Art in America,  Jan, 2002  by Joe Fyfe

These gummy, pearlescent paintings, all untitled and all from 2001, were done by a Los Angeles native returning to painting after a 25-year absence. As the story goes, Albert Contreras was absorbing Goya and Velazquez in Madrid during the 1950s, then spied a Swedish woman and ended up spending 10 years in Stockholm. He showed in the galleries there throughout the 1960s; his work from that time is in virtually every Swedish museum.

By 1972, he had returned to Los Angeles and soon stopped painting, as he had pursued a reductive idiom until his work literally disappeared. But Contreras kept up with art during his long hiatus. He resumed painting in 1997, but his recent work appears to have picked up at a stylistic moment in the now very cool 1970s. All the concerns of painting from that time are in evidence: the grid, thick paint, lyricism, the "decorative" and iridescent acrylic. Contreras's own eccentric vitality is bound up in that style, along with a more contemporary tendency toward synthetic color and the allure of semitransparent plastic.

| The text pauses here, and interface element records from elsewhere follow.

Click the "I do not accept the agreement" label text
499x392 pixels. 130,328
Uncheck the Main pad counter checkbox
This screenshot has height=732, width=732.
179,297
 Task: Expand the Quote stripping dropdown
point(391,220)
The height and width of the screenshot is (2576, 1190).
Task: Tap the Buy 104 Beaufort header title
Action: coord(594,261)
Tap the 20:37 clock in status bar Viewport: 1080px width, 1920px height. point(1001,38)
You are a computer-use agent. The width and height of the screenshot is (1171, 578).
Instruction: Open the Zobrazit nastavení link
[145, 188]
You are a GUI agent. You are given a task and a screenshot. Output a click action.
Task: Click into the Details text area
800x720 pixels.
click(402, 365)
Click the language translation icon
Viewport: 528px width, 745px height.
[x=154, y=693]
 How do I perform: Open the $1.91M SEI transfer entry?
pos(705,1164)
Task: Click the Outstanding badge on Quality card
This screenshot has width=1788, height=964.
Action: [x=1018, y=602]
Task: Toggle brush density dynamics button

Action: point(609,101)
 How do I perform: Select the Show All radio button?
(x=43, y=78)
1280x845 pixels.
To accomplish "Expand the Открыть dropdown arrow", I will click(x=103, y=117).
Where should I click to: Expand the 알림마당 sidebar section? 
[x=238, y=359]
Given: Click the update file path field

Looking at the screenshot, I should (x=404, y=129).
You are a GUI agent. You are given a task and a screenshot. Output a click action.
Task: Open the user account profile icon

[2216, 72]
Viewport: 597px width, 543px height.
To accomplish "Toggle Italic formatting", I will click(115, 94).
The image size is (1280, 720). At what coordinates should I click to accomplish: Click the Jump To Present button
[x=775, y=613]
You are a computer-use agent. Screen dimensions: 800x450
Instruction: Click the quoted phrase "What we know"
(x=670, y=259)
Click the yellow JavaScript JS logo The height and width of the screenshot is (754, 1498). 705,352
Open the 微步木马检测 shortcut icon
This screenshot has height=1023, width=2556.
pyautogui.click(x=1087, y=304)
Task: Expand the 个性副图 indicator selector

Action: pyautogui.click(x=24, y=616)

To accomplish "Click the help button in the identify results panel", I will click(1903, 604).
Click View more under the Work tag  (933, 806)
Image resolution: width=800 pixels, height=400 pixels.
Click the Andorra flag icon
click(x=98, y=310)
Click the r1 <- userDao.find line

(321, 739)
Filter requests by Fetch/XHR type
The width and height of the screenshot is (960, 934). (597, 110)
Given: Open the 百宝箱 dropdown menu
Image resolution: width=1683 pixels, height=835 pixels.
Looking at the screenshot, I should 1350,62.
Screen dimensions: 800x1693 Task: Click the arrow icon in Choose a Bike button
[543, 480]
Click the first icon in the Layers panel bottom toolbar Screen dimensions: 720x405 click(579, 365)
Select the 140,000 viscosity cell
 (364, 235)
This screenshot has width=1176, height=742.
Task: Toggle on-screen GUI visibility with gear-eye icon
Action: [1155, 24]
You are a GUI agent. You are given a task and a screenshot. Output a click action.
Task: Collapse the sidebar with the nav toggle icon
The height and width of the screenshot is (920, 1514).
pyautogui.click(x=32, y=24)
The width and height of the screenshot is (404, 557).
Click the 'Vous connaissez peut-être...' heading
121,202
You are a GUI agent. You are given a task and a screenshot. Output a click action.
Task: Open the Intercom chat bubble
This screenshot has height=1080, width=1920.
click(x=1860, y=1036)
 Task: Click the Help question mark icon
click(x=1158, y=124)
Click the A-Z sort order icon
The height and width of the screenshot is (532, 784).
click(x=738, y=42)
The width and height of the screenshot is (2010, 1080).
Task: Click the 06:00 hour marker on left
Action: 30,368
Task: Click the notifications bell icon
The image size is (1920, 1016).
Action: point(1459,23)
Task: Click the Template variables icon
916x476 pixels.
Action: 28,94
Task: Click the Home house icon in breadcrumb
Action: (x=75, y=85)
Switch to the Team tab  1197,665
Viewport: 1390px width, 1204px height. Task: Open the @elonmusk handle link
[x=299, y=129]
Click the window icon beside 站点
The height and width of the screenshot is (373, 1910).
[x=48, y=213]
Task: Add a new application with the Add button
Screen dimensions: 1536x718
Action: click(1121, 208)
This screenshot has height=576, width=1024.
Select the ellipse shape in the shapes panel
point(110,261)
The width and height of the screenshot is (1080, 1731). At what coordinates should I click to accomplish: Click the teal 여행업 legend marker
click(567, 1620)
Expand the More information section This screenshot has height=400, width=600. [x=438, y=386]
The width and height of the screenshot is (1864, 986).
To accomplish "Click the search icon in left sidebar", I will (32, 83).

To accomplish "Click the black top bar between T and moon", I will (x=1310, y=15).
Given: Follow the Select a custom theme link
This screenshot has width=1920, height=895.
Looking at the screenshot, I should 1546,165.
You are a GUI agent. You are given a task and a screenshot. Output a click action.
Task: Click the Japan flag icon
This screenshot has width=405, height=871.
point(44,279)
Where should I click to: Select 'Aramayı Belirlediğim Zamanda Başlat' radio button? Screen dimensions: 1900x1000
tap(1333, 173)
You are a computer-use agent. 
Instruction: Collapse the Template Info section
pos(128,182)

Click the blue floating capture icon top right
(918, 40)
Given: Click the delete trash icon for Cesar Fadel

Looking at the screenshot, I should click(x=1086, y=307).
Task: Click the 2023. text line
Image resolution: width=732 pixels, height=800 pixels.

The paintings are small, mostly 20 by 24 inches or 12 by 14 inches, and Contreras accentuates their objectness by using stretchers approximately 2 inches thick. The paint is bulked up with some clear additive and has palpable body (I thought of face cream or machine grease); precisely sliced dollops of it stick out from the surface like studs on an armored breastplate. A solid-color ground is applied--or more accurately, iced--with a spatula. Once the ground hardens, Contreras builds up a polychrome pattern of stripes, checkerboards, tilted Deco-ish plaids, diamond patterns or grids of tiny cubes. The eye is met by a topography of dimpled jujubes of paint regimented across shiny surfaces.

Contreras is an endlessly seductive colorist. In one 12-by-14-inch painting, a luminous caramel-gold background supports a tiny gridded network of dullish, dental-silver cubes. Another version of the same pattern uses iridescent egg yolk with an aftershave ice blue. The largest painting in the show, a 24-by-36-inch work, features semitransparent rectangles of gelatinous burgundy that stand in rigid lines across a black, glossy ground. In several very recent paintings, Contreras abandons his two-step process and smears paint on like cream cheese, shaping poisonous mustards, jade greens and bronzes into a diamond grid of metallic colors in close tonal proximity. At first glance, because of the smaller scale of these works, one thinks of gift- box covers, candy or jewelry, but these paintings reveal a more pugnacious, dangerous charm, like a drugged gangster, giddy with pleasure.